Actually, I DO need to have the first one. I WANT HDTV, I NEED a PVR, and I want to get Philly OTA HDTV since Congress says that E* can't sell them to me because New York laid claim to my zip code 40 years ago. (Although Major League Baseball makes me blackout the Mets, Yankees, AND Phillies from their MLB.TV service.


----------



## Nick (Apr 23, 2002)

You are correct.

_"The mass of men lead lives of quiet desperation."_ Henry David Thoreau _Walden (1854)_

As to one's "wants'" versus one's "needs":

_"That a man seeks to improve his circumstances is inherent in the species. Even the birds feather their nests. It is helpful, however, to understand the difference between one's needs and one's wants."
_ Spaced Invader, _Nevelia (2003)_


----------



## BobMurdoch (Apr 24, 2002)

Thanks Nick, I stole your line to update my signature...........


----------



## Nick (Apr 23, 2002)

You're welcome, my friend, but it was not mine to steal.  I'm sure that the oft quoted Mr. Thoreau would again be pleased.


----------



## jeffwtux (Apr 27, 2002)

Did I hear correctly someplace that it will have a RETAILER price of like $799? If so, I can't possibly see it being sold for $999. Even if the price is $899, I still can't see it being priced at $999. I personally sell 301s to my existing customers at $0 PROFIT AFTER COMMISSIONS. Meaning I sell it to them for the cost of the receiver+shipping cost - receiver activation commission.

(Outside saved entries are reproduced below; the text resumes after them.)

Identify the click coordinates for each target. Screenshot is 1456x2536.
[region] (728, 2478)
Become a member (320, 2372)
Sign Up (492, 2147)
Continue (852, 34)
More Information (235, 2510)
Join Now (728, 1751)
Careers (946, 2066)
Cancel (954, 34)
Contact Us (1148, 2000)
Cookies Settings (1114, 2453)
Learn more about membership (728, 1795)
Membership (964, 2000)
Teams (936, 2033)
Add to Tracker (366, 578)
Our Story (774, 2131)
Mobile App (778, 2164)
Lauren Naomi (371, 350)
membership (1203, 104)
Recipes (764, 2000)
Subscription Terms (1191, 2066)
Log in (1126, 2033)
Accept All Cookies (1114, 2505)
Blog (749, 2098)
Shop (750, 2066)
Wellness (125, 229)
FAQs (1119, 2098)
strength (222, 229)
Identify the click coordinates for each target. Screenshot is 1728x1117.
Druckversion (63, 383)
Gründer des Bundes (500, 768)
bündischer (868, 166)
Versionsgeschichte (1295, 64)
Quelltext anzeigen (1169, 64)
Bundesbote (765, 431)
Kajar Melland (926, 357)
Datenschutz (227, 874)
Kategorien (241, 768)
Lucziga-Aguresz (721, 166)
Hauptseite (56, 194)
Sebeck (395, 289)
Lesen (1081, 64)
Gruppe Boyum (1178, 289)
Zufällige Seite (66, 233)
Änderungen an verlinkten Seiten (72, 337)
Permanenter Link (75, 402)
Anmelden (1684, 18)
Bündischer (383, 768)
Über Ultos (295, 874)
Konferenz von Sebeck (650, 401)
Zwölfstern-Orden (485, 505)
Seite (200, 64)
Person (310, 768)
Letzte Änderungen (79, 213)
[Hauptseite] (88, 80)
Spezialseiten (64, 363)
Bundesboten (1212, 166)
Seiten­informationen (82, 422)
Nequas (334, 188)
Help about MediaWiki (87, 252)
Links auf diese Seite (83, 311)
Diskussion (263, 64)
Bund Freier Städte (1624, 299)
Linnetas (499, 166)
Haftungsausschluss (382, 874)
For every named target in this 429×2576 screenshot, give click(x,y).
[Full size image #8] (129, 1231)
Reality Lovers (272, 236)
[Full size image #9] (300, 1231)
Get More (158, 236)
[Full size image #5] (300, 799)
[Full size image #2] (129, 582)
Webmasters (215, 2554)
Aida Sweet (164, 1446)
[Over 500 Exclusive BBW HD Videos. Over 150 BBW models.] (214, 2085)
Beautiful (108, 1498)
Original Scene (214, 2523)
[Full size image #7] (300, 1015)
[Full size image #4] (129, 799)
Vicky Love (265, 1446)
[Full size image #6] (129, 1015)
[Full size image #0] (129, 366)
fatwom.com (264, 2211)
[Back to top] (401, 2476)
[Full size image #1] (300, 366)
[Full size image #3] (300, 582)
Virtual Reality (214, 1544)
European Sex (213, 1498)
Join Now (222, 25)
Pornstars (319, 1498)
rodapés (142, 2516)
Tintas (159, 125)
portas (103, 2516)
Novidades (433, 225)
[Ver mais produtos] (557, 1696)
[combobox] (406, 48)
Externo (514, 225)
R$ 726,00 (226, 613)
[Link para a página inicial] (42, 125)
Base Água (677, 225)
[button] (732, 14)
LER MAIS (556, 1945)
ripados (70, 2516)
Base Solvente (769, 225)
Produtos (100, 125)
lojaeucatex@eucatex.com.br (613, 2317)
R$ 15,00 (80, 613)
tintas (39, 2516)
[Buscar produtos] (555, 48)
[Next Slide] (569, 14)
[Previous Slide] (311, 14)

I give them the activation commission, if they install it themselves. I think the price is more like $850, if the retailer cost is $799. I'm guessing you should be able to get the superdish+921+install for under $1100.


----------



## BobMurdoch (Apr 24, 2002)

Don't look for anyone to start discounting this thing for at LEAST 3-6 months as the pent up demand will keep them moving well into 2004. 

When someone is sitting on ten of them and they are not moving THEN you may see a few sporadic sales (I'm thinking back to the 721 .... Mark at Dish Depot dropped the price to $495 for a weekend last year but it quickly bounced back up to the $500+ range)

Then again maybe only 5-10% of subscribers are ready for this kind of unit so I may be wrong.


----------



## jeffwtux (Apr 27, 2002)

BobMurdoch: not every retailer is DishDepot 
Some retailers' target market are people whose only motive is penny pinching. Don't knock that strategy either. That's the economy we're in.


----------



## BobMurdoch (Apr 24, 2002)

OK, I believe you. Just post the ad slick, newspaper insert, or hyperlink and I'll be the first to agree with you. Nothing would make me happier than heading for Costco and finding one for $849 but I'm not holding my breath......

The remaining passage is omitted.